Pixel coordinate grounding data:
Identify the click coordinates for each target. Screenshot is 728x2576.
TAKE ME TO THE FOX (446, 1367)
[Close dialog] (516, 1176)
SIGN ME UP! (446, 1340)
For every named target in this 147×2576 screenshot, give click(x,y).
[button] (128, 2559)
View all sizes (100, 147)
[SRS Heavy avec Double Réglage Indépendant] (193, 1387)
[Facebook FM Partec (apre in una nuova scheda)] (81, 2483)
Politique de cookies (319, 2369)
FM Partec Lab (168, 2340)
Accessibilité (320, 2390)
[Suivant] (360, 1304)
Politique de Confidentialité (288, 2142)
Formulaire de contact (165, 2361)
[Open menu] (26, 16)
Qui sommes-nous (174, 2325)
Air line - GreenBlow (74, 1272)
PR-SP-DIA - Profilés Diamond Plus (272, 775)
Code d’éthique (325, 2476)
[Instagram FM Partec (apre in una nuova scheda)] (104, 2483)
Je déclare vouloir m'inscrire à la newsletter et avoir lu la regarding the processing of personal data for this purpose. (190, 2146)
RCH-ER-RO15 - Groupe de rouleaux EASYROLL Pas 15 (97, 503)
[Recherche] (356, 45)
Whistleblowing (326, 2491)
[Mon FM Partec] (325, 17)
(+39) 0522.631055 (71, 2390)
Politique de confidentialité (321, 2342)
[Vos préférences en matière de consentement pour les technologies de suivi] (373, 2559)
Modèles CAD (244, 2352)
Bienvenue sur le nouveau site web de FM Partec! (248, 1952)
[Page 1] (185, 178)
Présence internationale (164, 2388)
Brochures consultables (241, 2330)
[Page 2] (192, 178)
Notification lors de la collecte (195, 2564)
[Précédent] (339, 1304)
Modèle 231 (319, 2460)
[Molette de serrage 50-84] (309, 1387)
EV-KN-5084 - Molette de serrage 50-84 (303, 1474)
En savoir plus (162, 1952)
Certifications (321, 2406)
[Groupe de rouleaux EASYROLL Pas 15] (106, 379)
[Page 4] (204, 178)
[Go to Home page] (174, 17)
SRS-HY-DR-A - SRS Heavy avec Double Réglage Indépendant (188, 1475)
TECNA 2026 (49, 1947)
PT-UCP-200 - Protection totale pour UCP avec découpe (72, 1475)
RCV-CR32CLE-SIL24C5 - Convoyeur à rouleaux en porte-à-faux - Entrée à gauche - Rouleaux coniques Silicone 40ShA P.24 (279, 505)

▸ What this task involves:
Nothing beyond the lines from the start of the entries through the line with "[Précédent] (339, 1304)" should appear. Repeat those lines exactly, both ends included.

▸ Response:
Identify the click coordinates for each target. Screenshot is 728x2576.
TAKE ME TO THE FOX (446, 1367)
[Close dialog] (516, 1176)
SIGN ME UP! (446, 1340)
For every named target in this 147×2576 screenshot, give click(x,y).
[button] (128, 2559)
View all sizes (100, 147)
[SRS Heavy avec Double Réglage Indépendant] (193, 1387)
[Facebook FM Partec (apre in una nuova scheda)] (81, 2483)
Politique de cookies (319, 2369)
FM Partec Lab (168, 2340)
Accessibilité (320, 2390)
[Suivant] (360, 1304)
Politique de Confidentialité (288, 2142)
Formulaire de contact (165, 2361)
[Open menu] (26, 16)
Qui sommes-nous (174, 2325)
Air line - GreenBlow (74, 1272)
PR-SP-DIA - Profilés Diamond Plus (272, 775)
Code d’éthique (325, 2476)
[Instagram FM Partec (apre in una nuova scheda)] (104, 2483)
Je déclare vouloir m'inscrire à la newsletter et avoir lu la regarding the processing of personal data for this purpose. (190, 2146)
RCH-ER-RO15 - Groupe de rouleaux EASYROLL Pas 15 (97, 503)
[Recherche] (356, 45)
Whistleblowing (326, 2491)
[Mon FM Partec] (325, 17)
(+39) 0522.631055 (71, 2390)
Politique de confidentialité (321, 2342)
[Vos préférences en matière de consentement pour les technologies de suivi] (373, 2559)
Modèles CAD (244, 2352)
Bienvenue sur le nouveau site web de FM Partec! (248, 1952)
[Page 1] (185, 178)
Présence internationale (164, 2388)
Brochures consultables (241, 2330)
[Page 2] (192, 178)
Notification lors de la collecte (195, 2564)
[Précédent] (339, 1304)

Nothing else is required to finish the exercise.